I was revisiting some of my MSc stuff from two years ago and I came across one of my original work in Quantum Processes and Computations (QPC). It was one of the funner courses I took – I had a genuine interest in the hype behind quantum computing at the time and the prerequisite for the course was just simple linear algebra. Aleks Kissinger taught the course and he’s incredibly passionate about the subject and is also a good explainer. He was also the one who interviewed me to get into the program where he randomly asked me about my favourite theorem in Galois Theory, really peeking my interest to the point of “what the heck are they cooking in the quantum computing group” but that’s another story.

In QPC, a part of the take-home “exam” was to produce anything interesting using the ZX-calculus. Bonus points if it’s original, has a strong motivation and/or has a rigorous proof. “Original” here was a bit vague in the sense that various parts can be original – the idea, implementation, proof, etc. I remember just spending several days trying to figure out what to do — really went deep into theorems in number theory, for example, and I manage to land on something original and provided a working proof, but not so much on good motivation I confess. Ultimately, I decided to keep it simple and build on a Fibonacci heuristic proposed in (Gilliam, Pistoia, and Gonciulea 2020), where I modified the routine they wrote, implemented it in the ZX-calculus and proved that the algorithm is correct. The routine relies solely on Clifford+T gates and because of the simplicity of the Fibonacci algorithm (as we shall see), it ought to serve as a good benchmarking tool for quantum computers with hardware that accepts only Clifford+T gates.

Before I go any further, I have to warn you that this is neither an introduction to quantum computing nor ZX-calculus. What I can tell you is that ZX-calculus gives you superpowers for reasoning in quantum computing. If you want a primer on both at the same time, check out (Coecke and Kissinger 2017) which is where I learnt all the basics from. Another good resource is John’s ZX-calculus primer ZX-calculus for the working quantum computer scientist. John van de Wetering is also one of the guys who taught QPC alongside Aleks. I realize that nowadays, there’s also less dense intros to the subject as well like this one at PennyLane.

What does combinatorics tells us about Fibonacci numbers?

Define a recurrence relation F_n = F_{n-1} + F_{n-2} with initial conditions F_0=1 and F_1 = 2 where n > 1. The positive integers F_n generated by this recurrence relation is universally known today as the Fibonacci sequence 1, 2, 3, 5, 8, 13, ... and so on. At this point, it is not straightforward how we can encode this relation into a quantum circuit. So how do we encode this information to perform quantum computation? If I learn anything from my short stint of constructing quantum algorithms, you can always end up with a working algorithm by converting the problem into a counting problem. If you have a counting problem, you can perform what is called heuristic encoding where you can design a quantum circuit that “generates” the things you want to count, run the circuit repeatedly for a sufficiently long period, and then count the number of measurement outcomes, possibly with some required classical post-processing.

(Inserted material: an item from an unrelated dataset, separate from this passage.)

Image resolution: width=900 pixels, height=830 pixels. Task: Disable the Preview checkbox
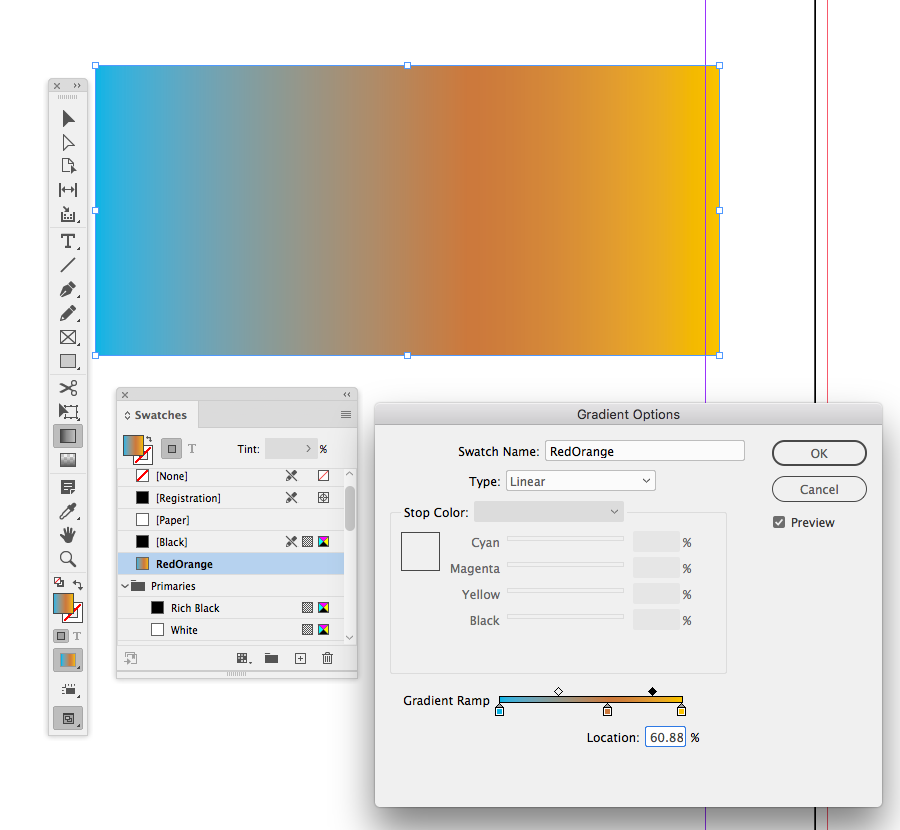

For the Fibonacci numbers, combinatorics tells us that there is an equivalence between the Fibonacci numbers and the number of length n binary sequences with no consecutive ones where this equivalence is given as F_n = \left|B^n \right| where

B^n = \left\{ x \in \{0,1\}^n : x \text{ has no consecutive ones} \right\}.

With this formulation of the Fibonacci numbers, we now have a counting problem rather than a recurrence problem where we can perform heuristic encoding! So let’s now turn our attention to constructing a quantum routine that generates elements of B^n.

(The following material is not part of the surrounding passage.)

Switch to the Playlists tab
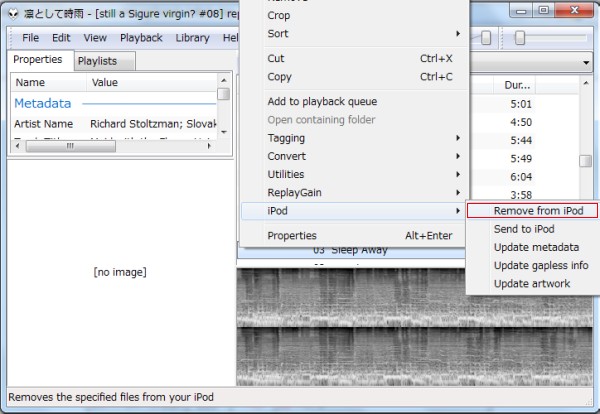The height and width of the screenshot is (414, 600). point(103,61)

Building a quantum routine for generating elements of B^n

Let’s think about this from the ground up and consider n=2. How can we generate elements of B^2? Enumerating B^2 gives us the set

B^2 = \left\{ 00, 01, 10 \right\},

where it’s missing the sole binary sequence 11 \in \{ 0, 1\}^2. One way to think about this is to build a quantum routine that generates the outcomes \ket {00}, \ket {01}, \ket {10} but not \ket {10}. To achieve this, you want a 2-qubit system such that

  • qubit 1 admits equal superposition when measured; but
  • qubit 2 to be in equal superposition only if the first qubit is in the state \ket {0}.

An easy way to do this is to use two X_{\pi/2} rotation gates together with a single CX_{\pi/2} controlled rotation gate where X_{\pi/2} is a 2x2 matrix given by

X_{\pi/2} = \begin{pmatrix} \cos{\pi/4} & -i \sin{\pi/4} \\ -i \sin{\pi/4} & \cos{\pi/4} \end{pmatrix} = \begin{pmatrix} \frac{1}{\sqrt{2}} & 0 \\ 0 & \frac{1}{\sqrt{2}} \end{pmatrix},

and CX_{\pi/2} is a 4x4 matrix given by CX_{\pi/2} = \begin{pmatrix} I_2 & 0 \\ 0 & X_{\pi/2} \end{pmatrix}.

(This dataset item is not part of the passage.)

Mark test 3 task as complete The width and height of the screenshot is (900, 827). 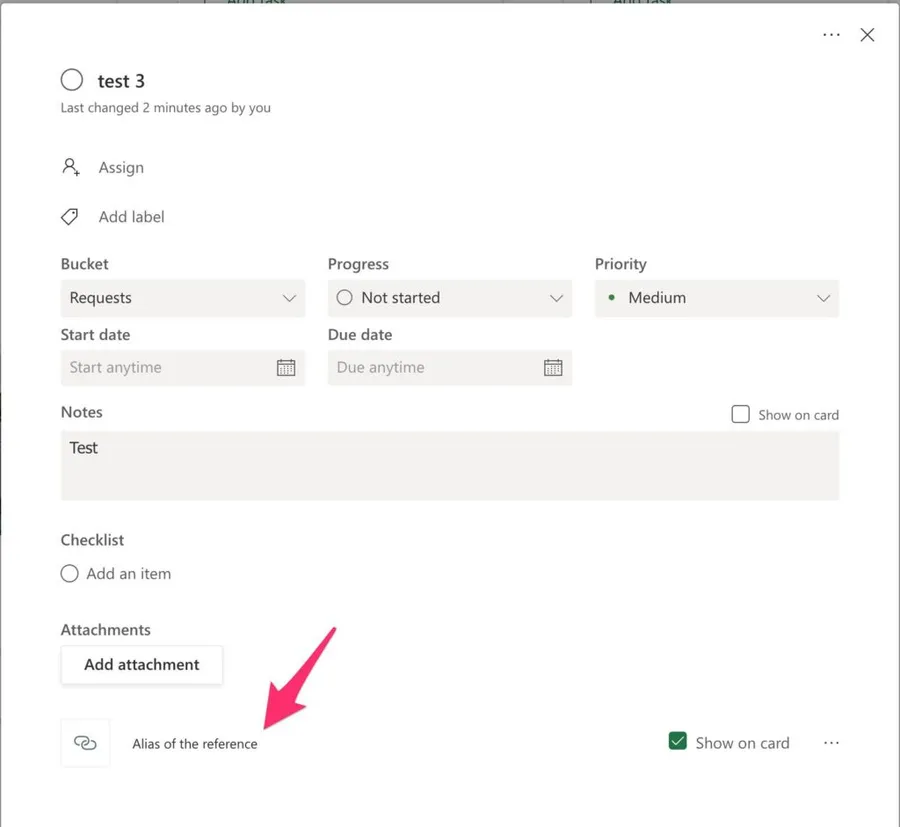72,80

Here I_2 is the 2x2 identity matrix and 0 is a block 2x2 matrix of zeros. For a sanity check, you can evaluate the product

(CX_{\pi/2}) (X_{\pi/2} \otimes X_{\pi/2}) (\ket {0} \otimes \ket {0})

to see that we indeed have a quantum state that yields binary sequences in B^2. Here, \otimes is the Kronecker product induced by the tensor product of linear maps. If you are lazy, you can skip the sanity check as we are going to prove this using ZX-calculus next anyways which will be much simpler and more elegant, especially for the general case.

Now we go to n=3 and enumerate B^3. Here we have the set

B^3 = \left\{ 000, 001, 010, 100, 101 \right\},

where it’s missing the binary sequences 110 and 111 that has two and three consecutive ones respectively. As before, think about state outcomes. It is slightly complicated as you now have 2^3 potential outcomes. However, if you think inductively, there is a pattern here. In this case, we now want

  • qubit 1 to be in equal superposition;
  • qubit 2 to be in equal superposition only if qubit 1 is in the state \ket {0}; and
  • qubit 3 to be in equal superposition only if qubit 2 is in the state \ket {0}.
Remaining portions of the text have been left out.